3.3. Analysis of Al Concentration in the Triple-Overflow Mold

Figure 9a–c shows the concentration distribution characteristics of the Al element at the mushy zone interface (Slice 1), the cross-section of the solid phase region (Slice 2), and the cross-section at the bottom of the mold (Slice 3) under different melting temperature conditions. At a fixed casting speed of 20 mm/min, as the melting temperature increases from 2073 K to 2273 K, the concentration distribution of the Al element shows significant changes: under low-temperature conditions (2073 K), the distribution of the Al element is relatively uniform. However, as the temperature rises to 2273 K, the concentration gradient gradually increases, the distribution curve becomes steeper, and the overall concentration level decreases. This phenomenon indicates that a lower melting temperature can effectively suppress the segregation behavior of the Al element.

Figure 10a–e systematically investigates the effects of increasing the melting temperature from 2073 K to 2273 K on the distribution characteristics of the Al element at the mushy zone interface (Slice 1), the cross-section of the solid phase region (Slice 2), and the cross-section at the bottom of the mold (Slice 3) at a fixed casting speed of 20 mm/min. The results show that as the melting temperature increases, the macrosegregation of the Al element is significantly exacerbated, with the maximum concentration differences in the three cross-sections reaching 1.1%, 0.9%, and 0.9%, respectively. Specifically, the Al concentration in Slice 1 decreases from 6.6 wt.% to 5.5 wt.% (a relative reduction of 16%), indicating that high temperatures significantly enhance the compositional inhomogeneity within the melt pool. The average concentration in Slice 2 drops from 6.7 wt.% to 5.8 wt.% (a reduction of 13%), with a distinct central enrichment feature observed at 2273 K. The distribution characteristics in Slice 3 are essentially consistent with those in Slice 2. As shown in Figure 10f, the variance of the concentration distribution ($R^2$) increases monotonically with temperature, rising from 0.007 at 2073 K to 0.1 at 2273 K, an increase of 0.093. The peak (0.063) observed near 2173 K suggests that this temperature range may be a turning point for segregation behavior. These results collectively confirm that the melting temperature has a significant regulatory effect on the segregation behavior of the Al element.

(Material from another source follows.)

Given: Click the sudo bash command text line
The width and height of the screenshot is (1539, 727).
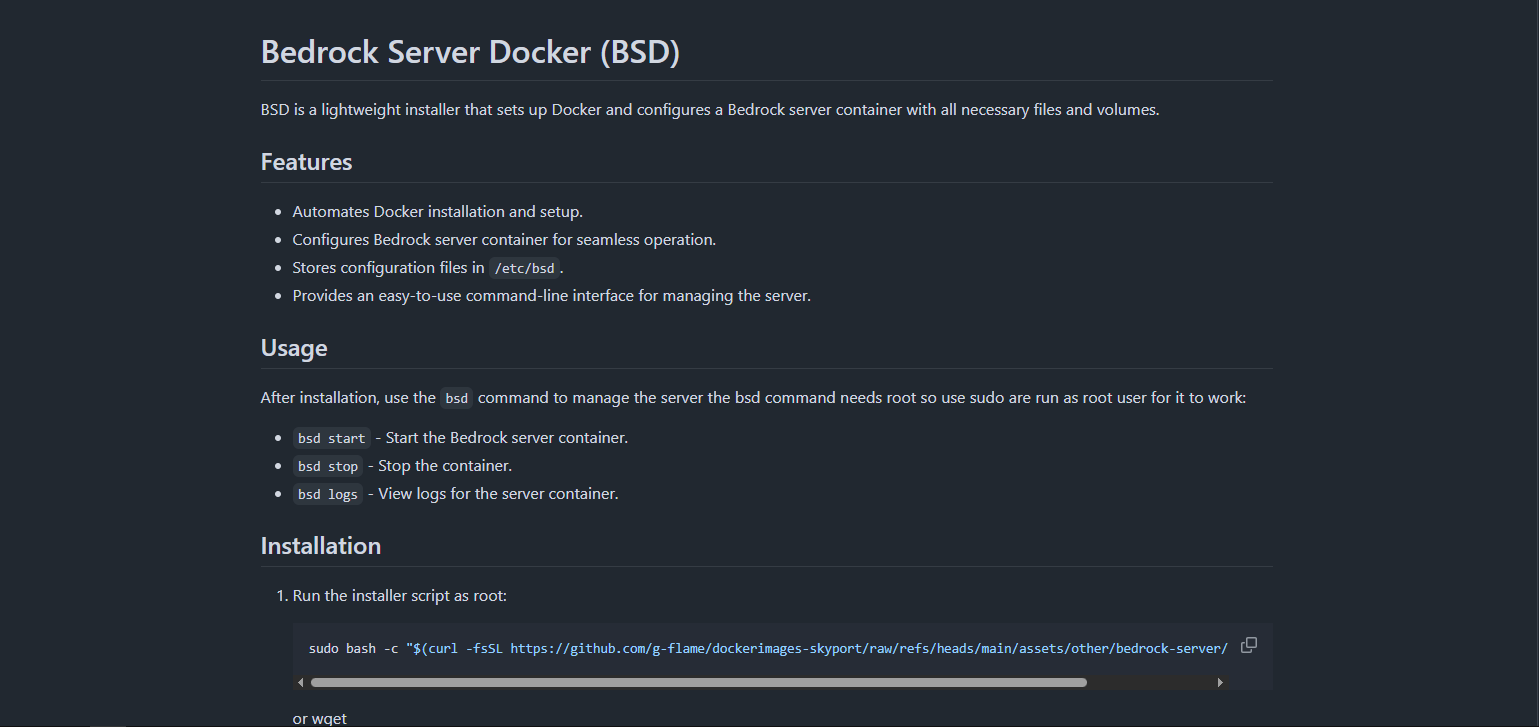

3.4. Analysis of Al Concentration in the Quadruple-Overflow Mold

Figure 11a–c shows the effects of different process parameters on the concentration distribution of the Al element at the mushy zone interface (Slice 1), the cross-section of the solid phase region (Slice 2), and the cross-section at the bottom of the mold (Slice 3). Under a fixed casting speed of 20 mm/min, the effects of five temperature gradients within the range of 2073–2273 K on the Al concentration were investigated. Under a constant melting temperature of 2273 K, the effects of five casting speeds within the range of 8–24 mm/min were studied. Figure 12 and Figure 13a–e further display the concentration contour maps and average concentration data for the three cross-sections under each condition.

Figure 11a shows that as the melting temperature increases from 2073 K to 2273 K, the surface Al concentration in the melt pool decreases from 6.7 wt.% to 5.6 wt.% (a reduction of 16%). Under the condition of 2073 K, the concentration difference between the edge and the center of the melt pool is only 0.3 wt.%, while it expands to 1.2 wt.% at 2273 K. Within the casting speed range of 8–24 mm/min, for every 4 mm/min increase in speed, the average Al concentration in the melt pool increases by approximately 0.15 wt.%, but the enhancement effect weakens when the speed exceeds 20 mm/min. In Figure 11b, under the optimal process combination (20 mm/min, 2073 K), the average Al concentration in the solid phase region is 6.7 wt.% with a coefficient of variation of only 1.8%. In contrast, under the high-temperature condition of 2273 K, the coefficient of variation reaches 7.2%, and the center concentration is 0.9 wt.% higher than the edge. The casting speed in this region shows a monotonic increase, with a concentration extremum of 6.1 wt.% at 24 mm/min. Figure 11c indicates that under the optimal parameters, the longitudinal Al concentration gradient in the ingot is essentially 0 wt.%/cm, while the worst-case scenario (24 mm/min, 2273 K) reaches 0.3 wt.%/cm. The influence coefficient of temperature on Al volatilization loss is 0.015 wt.%/K, and within the casting speed range of 12–20 mm/min, the influence coefficient is 0.02 wt.%/(mm/min).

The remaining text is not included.